Finalmente, estoy aquí, escribiéndoles de esto que me pasó, sin llorar. El tiempo ha hecho su labor y ha suavizado las sensaciones. Hice terapia y eso me ayudó mucho para entender, que para poder sanar debería primero perdonarme yo.

El perdón hacia otras personas que me  hirieron durante mi duelo también es importante para poder estar bien, pero ese es otro cantar.

Cuando me di cuenta de que todo lo que sentía era totalmente normal, pude perdonarme. No hay que reprimirse, lo que te duele y te incomoda, hay que aceptarlo y comprender que es parte de un proceso, pera poder dejarlo atrás.

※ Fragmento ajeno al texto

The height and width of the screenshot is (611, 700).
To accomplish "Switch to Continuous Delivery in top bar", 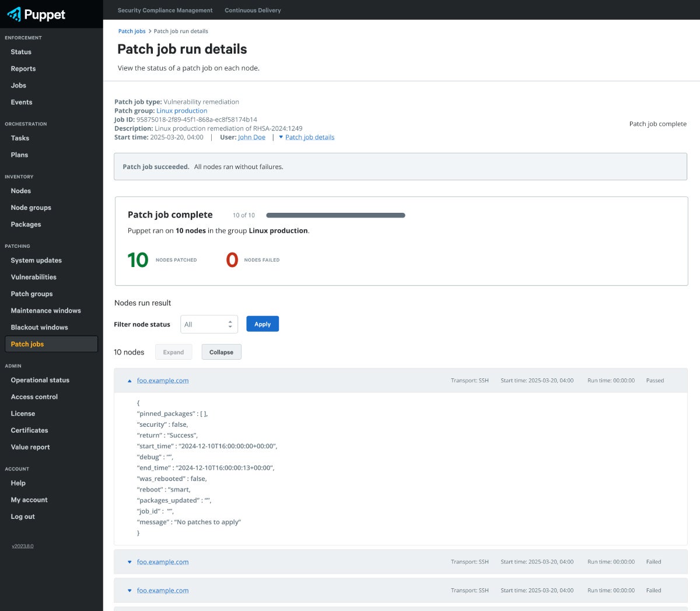I will 253,10.
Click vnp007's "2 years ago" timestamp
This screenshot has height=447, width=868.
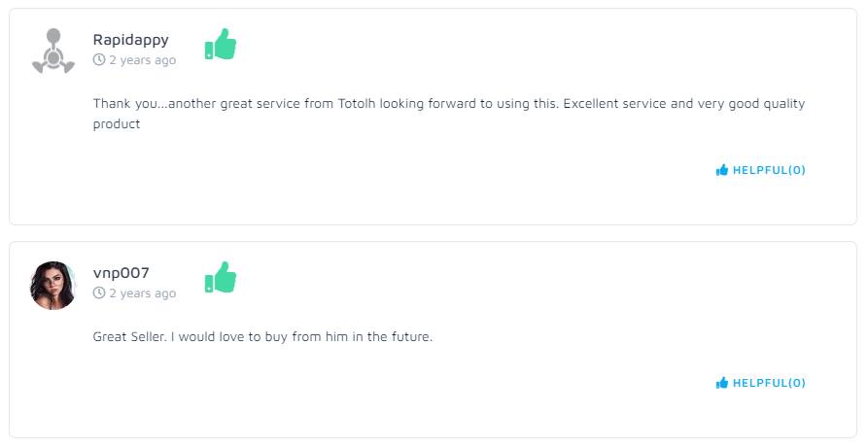tap(142, 293)
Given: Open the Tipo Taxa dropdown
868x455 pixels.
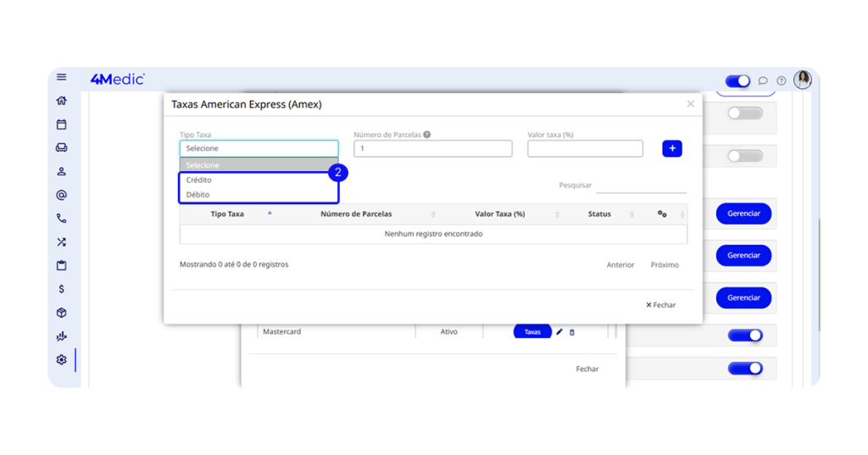Looking at the screenshot, I should click(x=259, y=148).
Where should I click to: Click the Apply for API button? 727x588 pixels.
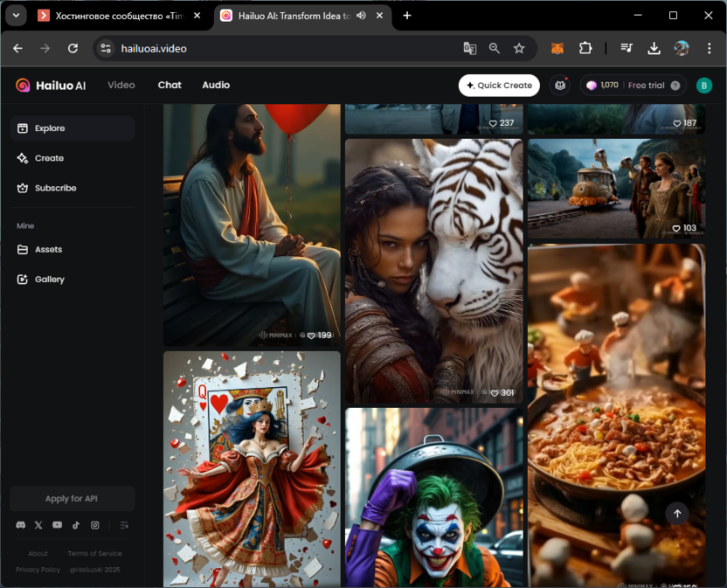72,499
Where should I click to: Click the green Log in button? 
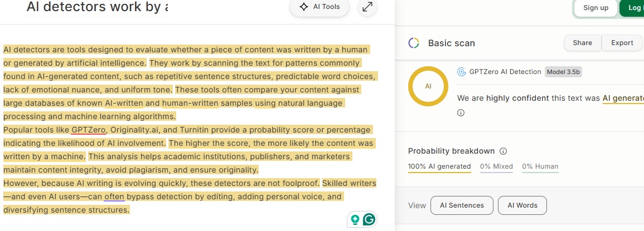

Aunque todavía hay veces que, cuando me entero de la noticia de que alguien cercano se embarazó o que tuvo un bebé, me da un vacío en el estómago. Pero ahora puedo manejarlo mucho mejor.

La vida es mucho más fácil cuando te aceptas, con todos tus errores y sentimientos, por más feos que puedan parecerte.

Yo, en un  principio me culpaba de todo, pero me di cuenta de que aunque hubiera hecho las cosas distinto, mi bebé iba a morir igual. No fue culpa mía, y de haber podido, habría cambiado mi vida por la suya. Y del mismo modo, todos los sentimientos que tuve en mi duelo eran normales y no había nada que pudiera hacer para cambiarlos, sino vivirlos y aceptarlos.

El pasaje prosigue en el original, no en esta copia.